— REQUIREMENT —
Both the line with "Help (265, 24)" and the line with "News (114, 109)" in the records below must appear in the output, along with every line between them, exactly and with nothing added.

= Beginning of Section =

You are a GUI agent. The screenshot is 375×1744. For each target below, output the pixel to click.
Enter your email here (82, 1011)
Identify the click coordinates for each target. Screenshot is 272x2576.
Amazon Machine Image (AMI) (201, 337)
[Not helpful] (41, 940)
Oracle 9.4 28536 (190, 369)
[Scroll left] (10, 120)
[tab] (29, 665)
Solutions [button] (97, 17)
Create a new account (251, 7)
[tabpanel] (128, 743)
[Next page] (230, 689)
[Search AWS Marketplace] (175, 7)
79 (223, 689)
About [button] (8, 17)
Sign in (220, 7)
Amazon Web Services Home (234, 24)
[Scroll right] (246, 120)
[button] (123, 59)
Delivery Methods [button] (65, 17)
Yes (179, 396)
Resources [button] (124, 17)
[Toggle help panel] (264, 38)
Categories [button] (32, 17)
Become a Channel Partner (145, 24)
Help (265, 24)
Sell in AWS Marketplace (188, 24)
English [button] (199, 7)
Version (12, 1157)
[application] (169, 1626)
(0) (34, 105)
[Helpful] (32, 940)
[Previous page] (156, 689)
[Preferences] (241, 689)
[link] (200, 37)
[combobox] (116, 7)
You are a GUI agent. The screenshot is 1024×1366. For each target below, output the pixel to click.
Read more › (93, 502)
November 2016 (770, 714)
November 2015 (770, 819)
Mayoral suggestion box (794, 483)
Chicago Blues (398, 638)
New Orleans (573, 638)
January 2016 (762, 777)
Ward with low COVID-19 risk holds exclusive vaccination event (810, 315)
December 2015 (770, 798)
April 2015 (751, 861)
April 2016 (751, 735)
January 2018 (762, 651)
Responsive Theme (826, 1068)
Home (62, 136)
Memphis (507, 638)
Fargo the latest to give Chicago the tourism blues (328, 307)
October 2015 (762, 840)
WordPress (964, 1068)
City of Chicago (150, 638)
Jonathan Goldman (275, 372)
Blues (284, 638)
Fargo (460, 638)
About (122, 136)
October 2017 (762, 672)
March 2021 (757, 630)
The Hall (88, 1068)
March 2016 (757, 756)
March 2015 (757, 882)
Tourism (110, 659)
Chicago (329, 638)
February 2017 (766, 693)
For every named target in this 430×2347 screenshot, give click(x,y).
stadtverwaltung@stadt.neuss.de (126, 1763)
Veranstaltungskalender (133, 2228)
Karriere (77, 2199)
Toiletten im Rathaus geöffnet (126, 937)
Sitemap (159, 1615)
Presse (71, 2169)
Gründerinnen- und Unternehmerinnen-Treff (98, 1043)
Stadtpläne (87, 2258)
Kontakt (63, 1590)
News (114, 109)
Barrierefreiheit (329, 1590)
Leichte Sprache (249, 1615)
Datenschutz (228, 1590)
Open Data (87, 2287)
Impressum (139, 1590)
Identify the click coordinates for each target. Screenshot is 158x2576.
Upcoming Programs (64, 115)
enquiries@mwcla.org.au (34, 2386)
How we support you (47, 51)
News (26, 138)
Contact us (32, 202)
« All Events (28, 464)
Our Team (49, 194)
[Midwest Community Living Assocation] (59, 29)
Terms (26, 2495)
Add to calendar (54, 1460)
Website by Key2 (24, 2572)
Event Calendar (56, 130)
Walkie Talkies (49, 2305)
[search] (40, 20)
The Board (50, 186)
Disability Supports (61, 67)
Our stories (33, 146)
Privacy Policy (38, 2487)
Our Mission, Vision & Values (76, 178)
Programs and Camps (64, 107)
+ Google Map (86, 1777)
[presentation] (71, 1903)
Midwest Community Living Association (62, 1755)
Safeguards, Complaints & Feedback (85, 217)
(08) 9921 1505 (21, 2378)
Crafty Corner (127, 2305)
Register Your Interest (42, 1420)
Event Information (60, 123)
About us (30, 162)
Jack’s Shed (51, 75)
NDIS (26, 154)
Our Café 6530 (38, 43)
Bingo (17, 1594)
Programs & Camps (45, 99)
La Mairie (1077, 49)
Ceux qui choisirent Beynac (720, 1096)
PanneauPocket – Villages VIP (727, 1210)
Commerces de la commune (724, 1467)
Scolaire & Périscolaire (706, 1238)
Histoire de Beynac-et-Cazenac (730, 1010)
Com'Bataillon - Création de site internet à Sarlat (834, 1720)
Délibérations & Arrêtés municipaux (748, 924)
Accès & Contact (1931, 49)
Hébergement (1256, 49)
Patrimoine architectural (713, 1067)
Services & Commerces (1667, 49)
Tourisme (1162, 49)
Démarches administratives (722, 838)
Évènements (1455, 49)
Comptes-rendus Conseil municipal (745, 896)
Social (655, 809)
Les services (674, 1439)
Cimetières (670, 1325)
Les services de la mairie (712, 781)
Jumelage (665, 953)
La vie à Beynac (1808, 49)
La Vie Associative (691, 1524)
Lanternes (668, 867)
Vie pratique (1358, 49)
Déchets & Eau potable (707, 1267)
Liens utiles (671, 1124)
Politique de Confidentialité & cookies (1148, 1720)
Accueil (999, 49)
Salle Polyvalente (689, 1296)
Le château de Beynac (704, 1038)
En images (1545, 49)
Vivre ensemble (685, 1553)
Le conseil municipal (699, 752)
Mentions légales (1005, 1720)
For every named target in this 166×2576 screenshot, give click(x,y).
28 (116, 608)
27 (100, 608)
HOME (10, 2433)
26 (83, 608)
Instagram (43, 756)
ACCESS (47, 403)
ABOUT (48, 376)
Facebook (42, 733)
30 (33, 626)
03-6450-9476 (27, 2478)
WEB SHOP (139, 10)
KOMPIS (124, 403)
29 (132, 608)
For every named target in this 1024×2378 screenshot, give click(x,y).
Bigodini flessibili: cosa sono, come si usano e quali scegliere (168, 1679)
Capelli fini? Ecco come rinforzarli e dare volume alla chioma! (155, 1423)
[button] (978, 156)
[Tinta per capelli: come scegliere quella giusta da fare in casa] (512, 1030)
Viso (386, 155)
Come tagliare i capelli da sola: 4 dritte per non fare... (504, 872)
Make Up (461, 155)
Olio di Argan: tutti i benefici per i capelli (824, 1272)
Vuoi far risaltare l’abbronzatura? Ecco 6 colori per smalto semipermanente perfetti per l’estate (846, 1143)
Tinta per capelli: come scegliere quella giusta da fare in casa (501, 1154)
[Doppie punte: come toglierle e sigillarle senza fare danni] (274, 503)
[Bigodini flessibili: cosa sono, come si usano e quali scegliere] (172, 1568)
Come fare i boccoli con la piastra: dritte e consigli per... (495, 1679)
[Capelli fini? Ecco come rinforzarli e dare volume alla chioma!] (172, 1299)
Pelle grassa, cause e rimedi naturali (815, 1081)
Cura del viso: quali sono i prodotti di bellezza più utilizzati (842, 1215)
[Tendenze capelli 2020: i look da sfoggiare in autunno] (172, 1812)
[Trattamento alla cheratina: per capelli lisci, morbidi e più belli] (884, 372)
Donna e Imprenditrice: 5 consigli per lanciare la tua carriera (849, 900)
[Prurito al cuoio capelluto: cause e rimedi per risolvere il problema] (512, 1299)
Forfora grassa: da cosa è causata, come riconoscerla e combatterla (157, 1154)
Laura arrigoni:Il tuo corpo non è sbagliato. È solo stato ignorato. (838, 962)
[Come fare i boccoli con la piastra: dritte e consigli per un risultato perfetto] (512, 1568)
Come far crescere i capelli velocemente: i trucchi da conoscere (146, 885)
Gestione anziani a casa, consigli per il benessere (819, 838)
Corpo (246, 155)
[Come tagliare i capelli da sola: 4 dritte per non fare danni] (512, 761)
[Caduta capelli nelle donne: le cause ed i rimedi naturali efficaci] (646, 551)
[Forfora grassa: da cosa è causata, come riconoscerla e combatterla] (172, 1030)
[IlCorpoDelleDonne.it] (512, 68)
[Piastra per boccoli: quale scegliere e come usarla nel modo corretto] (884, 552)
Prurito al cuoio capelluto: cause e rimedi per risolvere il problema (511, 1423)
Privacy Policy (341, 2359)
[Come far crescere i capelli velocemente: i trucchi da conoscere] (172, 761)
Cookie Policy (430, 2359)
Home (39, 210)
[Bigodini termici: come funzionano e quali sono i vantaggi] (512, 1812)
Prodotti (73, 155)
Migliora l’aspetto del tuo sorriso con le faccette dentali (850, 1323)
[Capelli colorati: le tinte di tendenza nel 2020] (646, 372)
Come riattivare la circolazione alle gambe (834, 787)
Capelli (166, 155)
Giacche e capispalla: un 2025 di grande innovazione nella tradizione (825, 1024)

= End of Section =

— RESPONSE TO THE EXERCISE —
Help (265, 24)
Sell in AWS Marketplace (188, 24)
English [button] (199, 7)
Version (12, 1157)
[application] (169, 1626)
(0) (34, 105)
[Helpful] (32, 940)
[Previous page] (156, 689)
[Preferences] (241, 689)
[link] (200, 37)
[combobox] (116, 7)
You are a GUI agent. The screenshot is 1024×1366. For each target below, output the pixel to click.
Read more › (93, 502)
November 2016 (770, 714)
November 2015 (770, 819)
Mayoral suggestion box (794, 483)
Chicago Blues (398, 638)
New Orleans (573, 638)
January 2016 (762, 777)
Ward with low COVID-19 risk holds exclusive vaccination event (810, 315)
December 2015 (770, 798)
April 2015 (751, 861)
April 2016 (751, 735)
January 2018 (762, 651)
Responsive Theme (826, 1068)
Home (62, 136)
Memphis (507, 638)
Fargo the latest to give Chicago the tourism blues (328, 307)
October 2015 (762, 840)
WordPress (964, 1068)
City of Chicago (150, 638)
Jonathan Goldman (275, 372)
Blues (284, 638)
Fargo (460, 638)
About (122, 136)
October 2017 (762, 672)
March 2021 (757, 630)
The Hall (88, 1068)
March 2016 (757, 756)
March 2015 (757, 882)
Tourism (110, 659)
Chicago (329, 638)
February 2017 (766, 693)
For every named target in this 430×2347 screenshot, give click(x,y).
stadtverwaltung@stadt.neuss.de (126, 1763)
Veranstaltungskalender (133, 2228)
Karriere (77, 2199)
Toiletten im Rathaus geöffnet (126, 937)
Sitemap (159, 1615)
Presse (71, 2169)
Gründerinnen- und Unternehmerinnen-Treff (98, 1043)
Stadtpläne (87, 2258)
Kontakt (63, 1590)
News (114, 109)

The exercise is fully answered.